◆ Assigned task ◆
Reproduce the passage of the article below on renaming the Gulf of Mexico, starting with "The term Gulf" and going on through "by maritime professionals.".

◆ Excerpt provided ◆
- - - - - - -

WASHINGTON: For years, as disputes over names on the map riled up nationalist passions in several parts of the world, US policymakers have watched warily, trying to stay out or to quietly encourage peace.
Suddenly, the United States has gone from a reluctant arbiter to a nomenclature belligerent, as President Donald Trump declared that the Gulf of Mexico will henceforth be called the “Gulf of America.”
In an executive order signed hours after he returned to the White House, Trump called the water body an “indelible part of America” critical to US oil production and fishing and “a favorite destination for American tourism and recreation activities.”
The term Gulf of America was soon used by the US Coast Guard in a press release on enforcing Trump’s new crackdown on migrants, as well as Florida’s Republican governor, Ron DeSantis, when discussing a winter storm.
Deep-sea ecologist Andrew Thaler said Trump’s declaration was “very silly” and would likely be ignored by maritime professionals.
A president has the authority to rename sites within the United States — as Trump also did.
“The Gulf of Mexico, however, is a body of water that borders several countries and includes pockets of high seas,” said Thaler, founder of Blackbeard Biologic Science and Environmental Advisers.
“There really isn’t any precedent for a US president renaming international geologic and oceanographic features. Any attempt to rename the entire Gulf of Mexico would be entirely symbolic,” he said.

Mexican President Claudia Sheinbaum has cheekily suggested calling the United States “Mexican America,” pointing to a map from well before Washington seized one-third of her country in 1848.
“For us it is still the Gulf of Mexico and for the entire world it is still the Gulf of Mexico,” she said Tuesday.
The International Hydrographic Organization, set up a century ago, works to survey the world’s seas and oceans and is the closest to an authority on harmonizing names for international waters.
The United Nations also has an expert group on geographical names, which opens its next meeting on April 28.
Martin H. Levinson, president emeritus of the Institute of General Semantics, said it was unknown how much political capital Trump would invest in seeking name recognition by other countries.
“Does he really want to strong-arm them for something as minor as this?” Levinson asked.
“I think the political benefit is to the domestic audience that he’s playing to — saying we’re patriotic, this is our country, we’re not going to let the name be subsumed by other countries,” he said.
He doubted that other countries would change the name but said it was possible Google Earth — a more ready reference to laypeople — could list an alternative name, as it has in other disputes.

Among the most heated disputes, South Korea has long resented calling the body of water to its east the Sea of Japan and has advocated for it to be called the East Sea.
The United States, an ally of both countries, has kept Sea of Japan but Korean-Americans have pushed at the local level for school textbooks to say East Sea.
In the Middle East, Trump in his last term angered Iranians by publicly using the term Arabian Gulf for the oil-rich water body historically known as the Arabian Gulf but which Arab nationalists have sought to rename.
The United States has also advocated maintaining a 2018 deal where Greece agreed for its northern neighbor to change its name to North Macedonia from Macedonia, but Athens ulitmately rejected due to historical associations with Alexander the Great.
Gerry Kearns, a professor of geography at Maynooth University in Ireland, said that Trump’s move was part of the “geopolitics of spectacle” but also showed his ideological bent.
With Trump also threatening to take the Panama Canal and Greenland, Trump is seeking to project a new type of Monroe Doctrine, the 1823 declaration by the United States that it would dominate the Western Hemisphere, Kearns said.
“Names work because they are shared; we know we are talking about the same thing,” he wrote in an essay.
“In claiming the right to force others to use the name of his choosing, Trump is asserting a sort of sovereignty over an international body of water.”

- - - - - - -

◆ Provided material ◆
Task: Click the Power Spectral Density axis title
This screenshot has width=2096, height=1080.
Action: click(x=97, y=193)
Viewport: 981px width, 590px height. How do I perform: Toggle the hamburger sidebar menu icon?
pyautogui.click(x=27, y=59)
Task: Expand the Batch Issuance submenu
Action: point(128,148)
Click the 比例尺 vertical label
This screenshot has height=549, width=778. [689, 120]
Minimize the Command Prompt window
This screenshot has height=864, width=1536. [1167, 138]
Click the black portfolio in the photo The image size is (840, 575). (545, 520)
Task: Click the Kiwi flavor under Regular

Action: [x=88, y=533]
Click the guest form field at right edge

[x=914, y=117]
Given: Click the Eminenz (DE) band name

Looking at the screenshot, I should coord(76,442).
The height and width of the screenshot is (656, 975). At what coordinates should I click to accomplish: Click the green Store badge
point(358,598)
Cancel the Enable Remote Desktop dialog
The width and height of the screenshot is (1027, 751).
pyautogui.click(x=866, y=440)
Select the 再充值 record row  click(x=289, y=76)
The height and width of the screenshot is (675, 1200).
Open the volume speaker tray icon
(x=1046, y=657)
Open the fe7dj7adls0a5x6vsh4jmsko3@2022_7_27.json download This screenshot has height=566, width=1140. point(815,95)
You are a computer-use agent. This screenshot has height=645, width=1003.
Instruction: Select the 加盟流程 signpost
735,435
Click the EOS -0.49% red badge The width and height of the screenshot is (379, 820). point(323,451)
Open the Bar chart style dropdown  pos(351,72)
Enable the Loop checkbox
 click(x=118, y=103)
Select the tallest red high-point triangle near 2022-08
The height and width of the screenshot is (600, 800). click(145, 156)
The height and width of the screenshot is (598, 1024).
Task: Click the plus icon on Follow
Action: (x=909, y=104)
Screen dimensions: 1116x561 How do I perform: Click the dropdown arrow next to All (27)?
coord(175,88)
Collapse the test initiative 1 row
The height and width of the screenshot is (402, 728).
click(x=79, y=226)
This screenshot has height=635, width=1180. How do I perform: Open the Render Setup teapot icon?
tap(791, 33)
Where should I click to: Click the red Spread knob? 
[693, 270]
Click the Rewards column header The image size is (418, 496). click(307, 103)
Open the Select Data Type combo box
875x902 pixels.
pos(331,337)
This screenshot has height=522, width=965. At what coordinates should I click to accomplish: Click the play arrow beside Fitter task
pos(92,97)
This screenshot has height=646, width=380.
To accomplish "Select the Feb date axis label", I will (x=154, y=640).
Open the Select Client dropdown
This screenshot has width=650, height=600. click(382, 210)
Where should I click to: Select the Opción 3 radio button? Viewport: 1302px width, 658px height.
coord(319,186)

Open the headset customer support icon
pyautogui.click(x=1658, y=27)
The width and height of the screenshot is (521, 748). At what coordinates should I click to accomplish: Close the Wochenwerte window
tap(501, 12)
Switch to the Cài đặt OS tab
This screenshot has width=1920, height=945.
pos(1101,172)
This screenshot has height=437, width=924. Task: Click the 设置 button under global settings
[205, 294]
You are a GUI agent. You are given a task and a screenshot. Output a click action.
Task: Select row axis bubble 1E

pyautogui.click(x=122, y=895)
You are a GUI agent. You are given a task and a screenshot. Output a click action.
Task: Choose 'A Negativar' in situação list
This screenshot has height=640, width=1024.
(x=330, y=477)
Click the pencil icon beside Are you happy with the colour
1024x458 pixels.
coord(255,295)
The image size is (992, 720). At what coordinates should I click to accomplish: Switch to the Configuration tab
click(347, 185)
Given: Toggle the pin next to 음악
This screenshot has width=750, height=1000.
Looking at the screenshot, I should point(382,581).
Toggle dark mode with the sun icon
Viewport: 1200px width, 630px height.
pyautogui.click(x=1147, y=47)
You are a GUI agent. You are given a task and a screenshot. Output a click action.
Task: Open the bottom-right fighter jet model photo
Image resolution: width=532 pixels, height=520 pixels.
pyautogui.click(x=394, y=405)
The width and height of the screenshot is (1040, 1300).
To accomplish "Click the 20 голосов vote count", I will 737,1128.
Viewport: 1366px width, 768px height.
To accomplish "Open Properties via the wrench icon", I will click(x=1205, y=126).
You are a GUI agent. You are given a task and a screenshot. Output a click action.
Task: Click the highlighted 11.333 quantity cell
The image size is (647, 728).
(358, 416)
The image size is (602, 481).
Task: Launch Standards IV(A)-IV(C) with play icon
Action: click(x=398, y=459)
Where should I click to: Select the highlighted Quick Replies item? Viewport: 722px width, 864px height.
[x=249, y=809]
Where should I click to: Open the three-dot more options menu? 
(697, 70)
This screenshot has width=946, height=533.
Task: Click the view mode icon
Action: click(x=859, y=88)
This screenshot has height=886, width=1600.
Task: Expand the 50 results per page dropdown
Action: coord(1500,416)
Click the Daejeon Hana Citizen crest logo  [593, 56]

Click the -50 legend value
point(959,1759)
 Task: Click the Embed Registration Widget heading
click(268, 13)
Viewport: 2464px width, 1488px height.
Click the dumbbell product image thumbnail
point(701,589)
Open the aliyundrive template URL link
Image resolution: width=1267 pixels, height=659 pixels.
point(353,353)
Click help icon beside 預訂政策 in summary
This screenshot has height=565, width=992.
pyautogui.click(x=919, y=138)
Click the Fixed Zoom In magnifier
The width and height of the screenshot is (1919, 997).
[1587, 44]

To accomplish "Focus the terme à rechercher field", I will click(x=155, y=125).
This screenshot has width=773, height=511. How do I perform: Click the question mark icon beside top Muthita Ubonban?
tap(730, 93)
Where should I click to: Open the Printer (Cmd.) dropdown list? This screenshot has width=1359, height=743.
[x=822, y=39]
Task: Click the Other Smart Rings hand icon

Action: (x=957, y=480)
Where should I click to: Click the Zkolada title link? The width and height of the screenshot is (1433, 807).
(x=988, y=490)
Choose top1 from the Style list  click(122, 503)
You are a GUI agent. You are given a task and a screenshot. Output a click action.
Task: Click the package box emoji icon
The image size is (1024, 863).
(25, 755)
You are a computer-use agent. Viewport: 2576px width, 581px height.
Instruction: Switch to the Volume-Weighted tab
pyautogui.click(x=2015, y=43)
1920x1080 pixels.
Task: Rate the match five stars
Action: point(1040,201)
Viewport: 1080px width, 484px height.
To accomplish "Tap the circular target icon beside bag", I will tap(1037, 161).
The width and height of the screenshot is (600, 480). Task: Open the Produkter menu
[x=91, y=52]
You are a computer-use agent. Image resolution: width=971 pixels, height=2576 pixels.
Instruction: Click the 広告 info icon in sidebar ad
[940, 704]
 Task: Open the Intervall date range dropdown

- - - - - - -

◆ Task solution ◆
The term Gulf of America was soon used by the US Coast Guard in a press release on enforcing Trump’s new crackdown on migrants, as well as Florida’s Republican governor, Ron DeSantis, when discussing a winter storm.
Deep-sea ecologist Andrew Thaler said Trump’s declaration was “very silly” and would likely be ignored by maritime professionals.